**WORK TASK:** From the first line to the last, print the records exactly.

**ENTRIES PROVIDED:**
▼

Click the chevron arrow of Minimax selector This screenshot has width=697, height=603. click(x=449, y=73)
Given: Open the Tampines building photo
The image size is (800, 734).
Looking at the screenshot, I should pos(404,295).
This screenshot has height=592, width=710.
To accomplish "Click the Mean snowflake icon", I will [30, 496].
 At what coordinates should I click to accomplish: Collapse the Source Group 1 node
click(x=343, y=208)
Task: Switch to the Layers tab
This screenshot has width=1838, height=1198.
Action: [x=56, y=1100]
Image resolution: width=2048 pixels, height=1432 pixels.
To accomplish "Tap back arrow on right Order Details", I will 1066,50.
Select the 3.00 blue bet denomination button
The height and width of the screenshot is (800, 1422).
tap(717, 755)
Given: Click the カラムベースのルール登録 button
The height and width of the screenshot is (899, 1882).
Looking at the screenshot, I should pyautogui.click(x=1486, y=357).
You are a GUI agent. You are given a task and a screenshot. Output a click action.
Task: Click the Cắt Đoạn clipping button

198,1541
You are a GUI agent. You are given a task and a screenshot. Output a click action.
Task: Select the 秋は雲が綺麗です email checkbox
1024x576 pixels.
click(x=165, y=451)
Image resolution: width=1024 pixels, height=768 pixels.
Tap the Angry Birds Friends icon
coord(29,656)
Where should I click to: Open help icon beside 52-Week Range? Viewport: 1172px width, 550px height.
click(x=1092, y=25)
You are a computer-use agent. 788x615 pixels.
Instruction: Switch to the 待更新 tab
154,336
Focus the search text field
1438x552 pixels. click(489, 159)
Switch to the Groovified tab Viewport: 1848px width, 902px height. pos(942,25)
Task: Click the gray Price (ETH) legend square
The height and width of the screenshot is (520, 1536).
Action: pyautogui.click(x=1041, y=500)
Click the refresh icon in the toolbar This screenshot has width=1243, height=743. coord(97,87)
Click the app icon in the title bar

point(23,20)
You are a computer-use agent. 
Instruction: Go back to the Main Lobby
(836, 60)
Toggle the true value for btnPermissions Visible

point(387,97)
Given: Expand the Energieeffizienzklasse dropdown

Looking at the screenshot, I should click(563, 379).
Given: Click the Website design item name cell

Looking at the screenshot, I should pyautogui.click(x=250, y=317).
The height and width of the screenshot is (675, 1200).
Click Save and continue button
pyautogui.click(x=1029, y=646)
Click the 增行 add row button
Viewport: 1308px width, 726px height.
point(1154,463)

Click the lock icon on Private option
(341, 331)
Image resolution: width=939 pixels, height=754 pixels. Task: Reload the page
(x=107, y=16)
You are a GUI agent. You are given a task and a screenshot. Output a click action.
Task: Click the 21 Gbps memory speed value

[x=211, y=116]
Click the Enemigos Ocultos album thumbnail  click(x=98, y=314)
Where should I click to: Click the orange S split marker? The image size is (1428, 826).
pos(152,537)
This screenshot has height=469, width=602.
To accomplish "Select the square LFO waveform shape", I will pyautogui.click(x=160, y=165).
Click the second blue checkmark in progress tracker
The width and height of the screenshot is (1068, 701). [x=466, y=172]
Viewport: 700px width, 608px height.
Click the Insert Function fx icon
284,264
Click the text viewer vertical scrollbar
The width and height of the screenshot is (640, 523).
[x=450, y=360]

▲

**WRITTEN REPLY:**
Click the chevron arrow of Minimax selector This screenshot has width=697, height=603. click(x=449, y=73)
Given: Open the Tampines building photo
The image size is (800, 734).
Looking at the screenshot, I should pos(404,295).
This screenshot has height=592, width=710.
To accomplish "Click the Mean snowflake icon", I will [30, 496].
 At what coordinates should I click to accomplish: Collapse the Source Group 1 node
click(x=343, y=208)
Task: Switch to the Layers tab
This screenshot has width=1838, height=1198.
Action: [x=56, y=1100]
Image resolution: width=2048 pixels, height=1432 pixels.
To accomplish "Tap back arrow on right Order Details", I will 1066,50.
Select the 3.00 blue bet denomination button
The height and width of the screenshot is (800, 1422).
tap(717, 755)
Given: Click the カラムベースのルール登録 button
The height and width of the screenshot is (899, 1882).
Looking at the screenshot, I should pyautogui.click(x=1486, y=357).
You are a GUI agent. You are given a task and a screenshot. Output a click action.
Task: Click the Cắt Đoạn clipping button

198,1541
You are a GUI agent. You are given a task and a screenshot. Output a click action.
Task: Select the 秋は雲が綺麗です email checkbox
1024x576 pixels.
click(x=165, y=451)
Image resolution: width=1024 pixels, height=768 pixels.
Tap the Angry Birds Friends icon
coord(29,656)
Where should I click to: Open help icon beside 52-Week Range? Viewport: 1172px width, 550px height.
click(x=1092, y=25)
You are a computer-use agent. 788x615 pixels.
Instruction: Switch to the 待更新 tab
154,336
Focus the search text field
1438x552 pixels. click(489, 159)
Switch to the Groovified tab Viewport: 1848px width, 902px height. pos(942,25)
Task: Click the gray Price (ETH) legend square
The height and width of the screenshot is (520, 1536).
Action: pyautogui.click(x=1041, y=500)
Click the refresh icon in the toolbar This screenshot has width=1243, height=743. coord(97,87)
Click the app icon in the title bar

point(23,20)
You are a computer-use agent. 
Instruction: Go back to the Main Lobby
(836, 60)
Toggle the true value for btnPermissions Visible

point(387,97)
Given: Expand the Energieeffizienzklasse dropdown

Looking at the screenshot, I should click(563, 379).
Given: Click the Website design item name cell

Looking at the screenshot, I should pyautogui.click(x=250, y=317).
The height and width of the screenshot is (675, 1200).
Click Save and continue button
pyautogui.click(x=1029, y=646)
Click the 增行 add row button
Viewport: 1308px width, 726px height.
point(1154,463)

Click the lock icon on Private option
(341, 331)
Image resolution: width=939 pixels, height=754 pixels. Task: Reload the page
(x=107, y=16)
You are a GUI agent. You are given a task and a screenshot. Output a click action.
Task: Click the 21 Gbps memory speed value

[x=211, y=116]
Click the Enemigos Ocultos album thumbnail  click(x=98, y=314)
Where should I click to: Click the orange S split marker? The image size is (1428, 826).
pos(152,537)
This screenshot has height=469, width=602.
To accomplish "Select the square LFO waveform shape", I will pyautogui.click(x=160, y=165).
Click the second blue checkmark in progress tracker
The width and height of the screenshot is (1068, 701). [x=466, y=172]
Viewport: 700px width, 608px height.
Click the Insert Function fx icon
284,264
Click the text viewer vertical scrollbar
The width and height of the screenshot is (640, 523).
[x=450, y=360]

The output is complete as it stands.